Start of DATA SUPPLIED
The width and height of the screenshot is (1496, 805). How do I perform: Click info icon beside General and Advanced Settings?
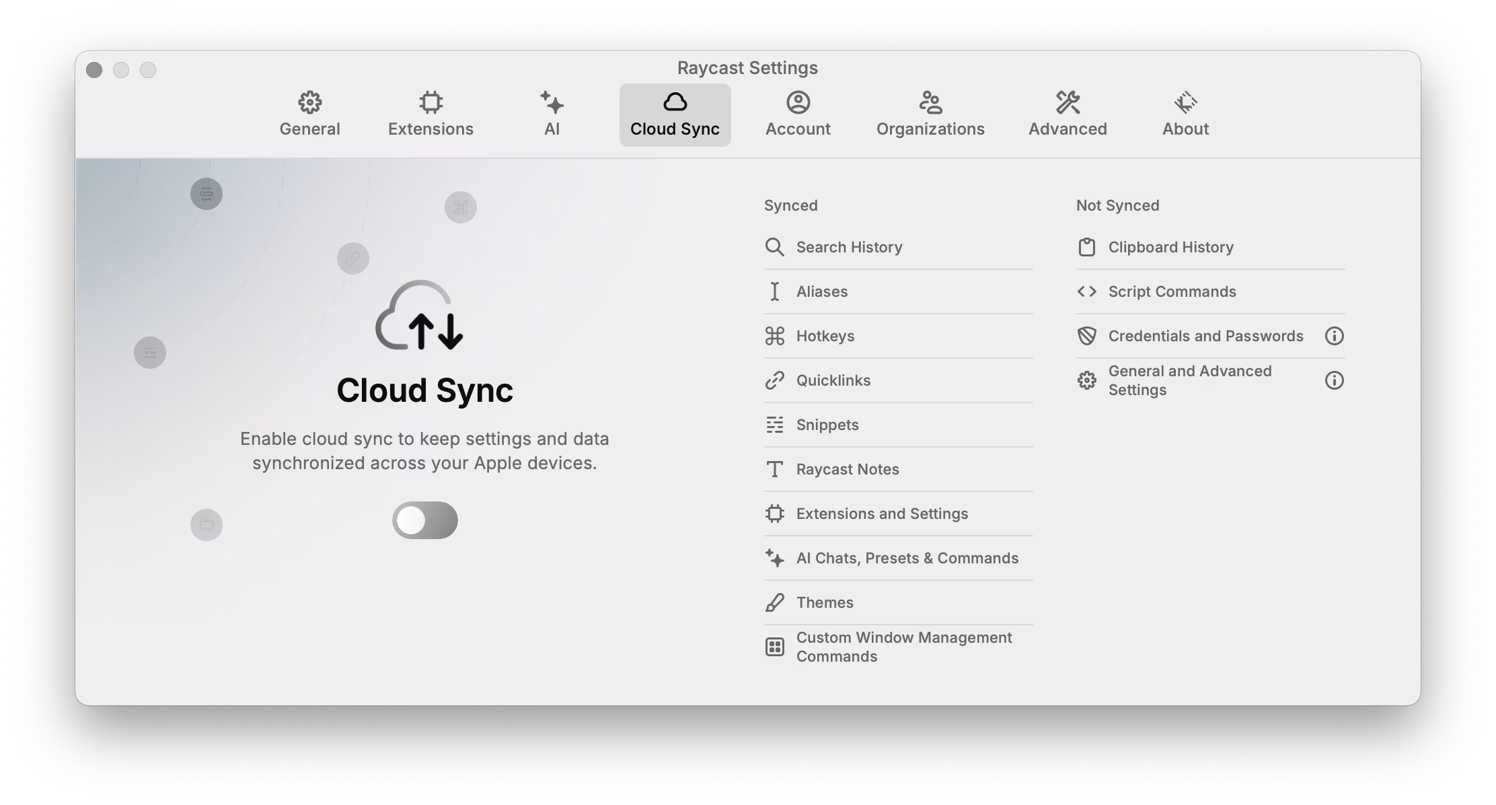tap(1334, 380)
End of DATA SUPPLIED
Start of DATA SUPPLIED
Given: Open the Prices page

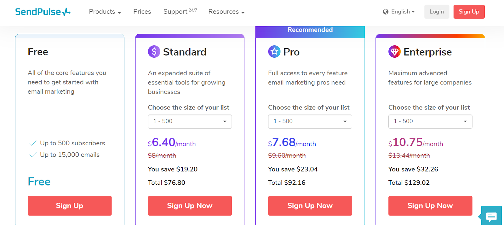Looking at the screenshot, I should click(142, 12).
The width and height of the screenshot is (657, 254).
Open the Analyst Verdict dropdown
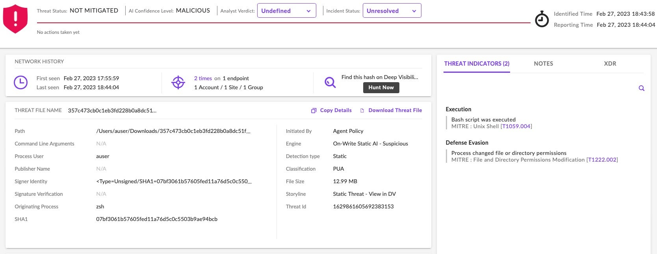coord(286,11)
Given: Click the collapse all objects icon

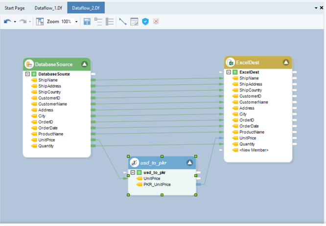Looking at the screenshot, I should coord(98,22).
End of DATA SUPPLIED
> [SHORT TASK]:
Rewrite the records starting at the line that contains "Given: Open the Prices page" and ending at the line that contains "Looking at the screenshot, I should coord(98,22).", with "Given" changed to "Task" and everything else unchanged. Leave the pictures out of your answer.

> [FULL OUTPUT]:
Task: Open the Prices page

Looking at the screenshot, I should click(142, 12).
The width and height of the screenshot is (657, 254).
Open the Analyst Verdict dropdown
coord(286,11)
Task: Click the collapse all objects icon

Looking at the screenshot, I should coord(98,22).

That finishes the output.